The discovery of a mouse embryonic stem cell startlingly similar to its human counterpart will likely speed progress toward the Regeneration of healthy cells and organ tissue in people, two studies reported Wednesday.
The newly-found “epiblast” stem cells, taken from the inner-most layer of week-old rodent embryos, will provide a better model in testing potential therapies for human diseases and injuries, the researchers said.
“They are a missing link between mouse and human embryonic stem cells,” Roger Pedersen, who headed a research team at Cambridge University, told AFP.
The other group was led by Ronald McKay at Oxford.
Both studies, published in Nature, were hailed by other scientists as a breakthrough that would shed light on the origin of human embryo stem cells and help fulfill the rich promise of cell-based medicine.
Adult bone-marrow stem cells are already used in the treatment of leukemia, and experiments suggest stems cells could also yield effective treatments for Parkinson’s and Alzheimer’s disease, spinal cord injury, heart disease, diabetes, osteoarthritis, and numerous other illnesses.
One of the great challenges of cell biology is figuring out how stem cells — found in embryos and in certain adult tissues — remain unspecialized or “pluripotent,” maintaining the capacity to become virtually any type of cell found in blood, nerves and individual organs.
Another difficulty is identifying the molecular signals that trigger this transformation.
Scientists have successfully grown mice embryo stem-cell lines in the laboratory for decades, and human ones since the late 1990s.
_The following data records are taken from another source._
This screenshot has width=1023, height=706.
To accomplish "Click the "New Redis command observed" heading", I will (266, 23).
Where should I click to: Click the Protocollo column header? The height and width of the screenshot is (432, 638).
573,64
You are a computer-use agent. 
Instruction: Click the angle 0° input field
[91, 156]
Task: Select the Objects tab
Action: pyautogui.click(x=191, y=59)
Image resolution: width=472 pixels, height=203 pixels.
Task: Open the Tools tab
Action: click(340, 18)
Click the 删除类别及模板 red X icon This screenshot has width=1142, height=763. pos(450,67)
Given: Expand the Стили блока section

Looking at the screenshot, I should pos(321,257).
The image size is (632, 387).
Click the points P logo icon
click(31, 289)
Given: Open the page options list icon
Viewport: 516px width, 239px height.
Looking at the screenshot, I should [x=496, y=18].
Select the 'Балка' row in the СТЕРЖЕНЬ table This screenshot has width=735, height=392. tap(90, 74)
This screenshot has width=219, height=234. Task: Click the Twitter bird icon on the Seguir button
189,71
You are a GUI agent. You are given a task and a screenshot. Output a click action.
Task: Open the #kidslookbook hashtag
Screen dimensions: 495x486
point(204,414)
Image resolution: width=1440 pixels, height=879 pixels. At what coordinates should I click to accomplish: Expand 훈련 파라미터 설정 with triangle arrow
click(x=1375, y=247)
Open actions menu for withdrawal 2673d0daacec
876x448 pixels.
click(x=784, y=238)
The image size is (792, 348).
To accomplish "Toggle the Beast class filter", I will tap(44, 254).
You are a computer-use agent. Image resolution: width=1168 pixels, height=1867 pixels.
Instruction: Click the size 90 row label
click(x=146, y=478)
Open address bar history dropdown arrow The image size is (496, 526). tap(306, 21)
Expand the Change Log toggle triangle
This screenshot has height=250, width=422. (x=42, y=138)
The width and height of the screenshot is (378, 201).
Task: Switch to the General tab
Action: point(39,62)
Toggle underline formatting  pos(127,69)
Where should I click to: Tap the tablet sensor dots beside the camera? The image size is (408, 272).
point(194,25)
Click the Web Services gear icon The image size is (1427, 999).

But until today the two kinds of cells looked and behaved very differently, limiting the parallels that could be drawn between the two species and raising questions about what accounted for the divergence.
“It was perplexing,” Pedersen told AFP. “Was is it the evolutionary divergence of mice and men, or was there a developmental explanation, reflecting different stages of growth?”
This question spurred Pedersen and his team to challenge conventional wisdom and see whether the bio-chemical conditions used to maintain human embryo stem cells might work for mice too.
Previous attempts had failed. But when the researchers applied the human-specific molecular cocktail to a later stage of the mouse embryo rather than the three-day old blastocyst stage from which stem cells had always been drawn, suddenly it worked.
“Comparative analyses suggest that the new cells may have more in common with human embryo stem cells” than the ones taken earlier in the life cycle from mice, commented Ian Chambers, the head of embryonic stem cell biology at the University of Edinburgh, in an e-mail.
“These are exciting findings that hint at ways in which it may be possible to alter the culture conditions for human embryo stem cells in order to make their maintenance more straightforward and malleable,” he said after reviewing the studies.
Kevin Eggan, a researcher at the Harvard Stem Cell Institute, also welcomed the studies, saying they could “shed light on the origin and nature of human embryonic stem cells.”
The discovery of the epiblast stem cells in mice should make it easier to isolate stem cells in other species, livestock, as well as mice genetically modified to express a disease so that it can be studied, the authors of the studies said.
The growth factor — called activin/Nodal — that is now known to work for humans and mice may also unlock access to stem cells in these other species, said Pedersen.
One persistent problem in trying to use stem cells to produce specialised cells for treatment — to make insulin in the pancreas or beating-heart cells, for example — is an extremely low efficiency.
On average, less than one percent of cells develop along the desired pathway in most experiments.
“We have not yet gained control over specialisation in the petri dish,” said Pedersen. “That, really, is the Holy Grail — a profound understanding of what makes things happen in the early development of embryonic stem cells.”